Simulating Exciton Transport with Complex Absorbing Potentials

TL;DR

This paper presents a stochastic framework using complex absorbing potentials to model exciton transport in large molecular aggregates, revealing how topology and disorder affect energy transfer efficiency.

Contribution

The authors develop a novel CAPs-based approach for simulating exciton dynamics and classify transport behavior based on molecular packing in 2D aggregates.

Findings

System size and defects significantly influence exciton transport.

Aggregate topology determines energy transfer efficiency.

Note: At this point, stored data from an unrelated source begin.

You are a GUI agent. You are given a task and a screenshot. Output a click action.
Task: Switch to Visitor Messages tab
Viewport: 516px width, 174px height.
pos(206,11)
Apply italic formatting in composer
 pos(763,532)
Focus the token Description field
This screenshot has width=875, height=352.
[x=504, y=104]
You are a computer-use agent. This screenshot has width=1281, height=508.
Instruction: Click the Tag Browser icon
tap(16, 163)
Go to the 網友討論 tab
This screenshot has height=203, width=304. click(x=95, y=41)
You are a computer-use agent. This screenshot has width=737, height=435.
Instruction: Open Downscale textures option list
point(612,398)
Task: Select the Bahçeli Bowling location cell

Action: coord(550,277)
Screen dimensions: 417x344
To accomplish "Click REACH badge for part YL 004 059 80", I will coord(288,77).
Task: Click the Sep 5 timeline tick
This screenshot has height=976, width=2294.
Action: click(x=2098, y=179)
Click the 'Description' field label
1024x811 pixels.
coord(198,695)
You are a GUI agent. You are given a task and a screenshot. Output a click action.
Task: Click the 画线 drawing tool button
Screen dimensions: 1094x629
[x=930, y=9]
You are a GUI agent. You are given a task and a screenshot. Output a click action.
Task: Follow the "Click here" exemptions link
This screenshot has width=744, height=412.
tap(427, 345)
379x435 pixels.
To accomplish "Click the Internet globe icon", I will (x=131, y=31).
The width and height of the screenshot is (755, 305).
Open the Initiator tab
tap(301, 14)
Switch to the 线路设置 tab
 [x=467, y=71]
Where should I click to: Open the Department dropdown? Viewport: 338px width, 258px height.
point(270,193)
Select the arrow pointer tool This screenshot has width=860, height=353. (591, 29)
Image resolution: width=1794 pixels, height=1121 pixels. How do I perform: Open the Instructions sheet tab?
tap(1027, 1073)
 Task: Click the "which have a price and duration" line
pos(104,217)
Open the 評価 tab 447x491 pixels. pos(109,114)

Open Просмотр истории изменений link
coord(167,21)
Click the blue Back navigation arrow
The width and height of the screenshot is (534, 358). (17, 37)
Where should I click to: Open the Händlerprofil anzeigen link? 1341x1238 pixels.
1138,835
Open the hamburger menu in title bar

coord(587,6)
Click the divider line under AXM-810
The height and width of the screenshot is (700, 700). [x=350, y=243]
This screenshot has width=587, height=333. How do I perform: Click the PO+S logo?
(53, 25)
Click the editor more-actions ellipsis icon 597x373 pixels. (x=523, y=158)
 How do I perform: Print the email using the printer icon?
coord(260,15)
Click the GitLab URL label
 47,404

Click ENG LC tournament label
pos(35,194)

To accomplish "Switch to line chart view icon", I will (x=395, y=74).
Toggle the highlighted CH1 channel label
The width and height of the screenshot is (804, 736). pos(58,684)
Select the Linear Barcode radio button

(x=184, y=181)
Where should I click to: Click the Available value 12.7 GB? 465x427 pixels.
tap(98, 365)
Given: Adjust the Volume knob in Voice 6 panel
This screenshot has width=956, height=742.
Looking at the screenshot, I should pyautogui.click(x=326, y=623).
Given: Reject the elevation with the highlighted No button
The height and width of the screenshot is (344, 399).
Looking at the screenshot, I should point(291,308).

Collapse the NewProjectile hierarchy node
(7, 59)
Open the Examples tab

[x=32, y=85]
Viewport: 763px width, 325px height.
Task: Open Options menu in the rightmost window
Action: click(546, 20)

The framework guides design of materials with improved energy transport.

Abstract

We introduce a stochastic framework based on complex absorbing potentials (CAPs) to investigate exciton transport in large molecular aggregates. Within this approach, CAPs act as non-Hermitian reservoirs and sinks that enable effective measurement of transport efficiency. We apply this framework to cyanine dye aggregates and examine how vacancy defects and system size influence exciton dynamics in two-dimensional sheets and quasi-one-dimensional tubes. We also introduce a CAPs-based classification scheme that links molecular packing in 2D aggregates to transport behavior. Our results demonstrate how aggregate topology and structural disorder govern exciton dynamics and provide guidance for designing materials with enhanced energy transport.